▸ Required action
From the line containing "Instruction: Click the" to the very last line of the data below, transcribe everything exactly and nothing more.

▸ Exercise materials
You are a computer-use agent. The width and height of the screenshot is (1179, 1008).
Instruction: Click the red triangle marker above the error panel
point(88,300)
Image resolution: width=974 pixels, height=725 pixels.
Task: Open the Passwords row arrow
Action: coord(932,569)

▸ Answer space
Instruction: Click the red triangle marker above the error panel
point(88,300)
Image resolution: width=974 pixels, height=725 pixels.
Task: Open the Passwords row arrow
Action: coord(932,569)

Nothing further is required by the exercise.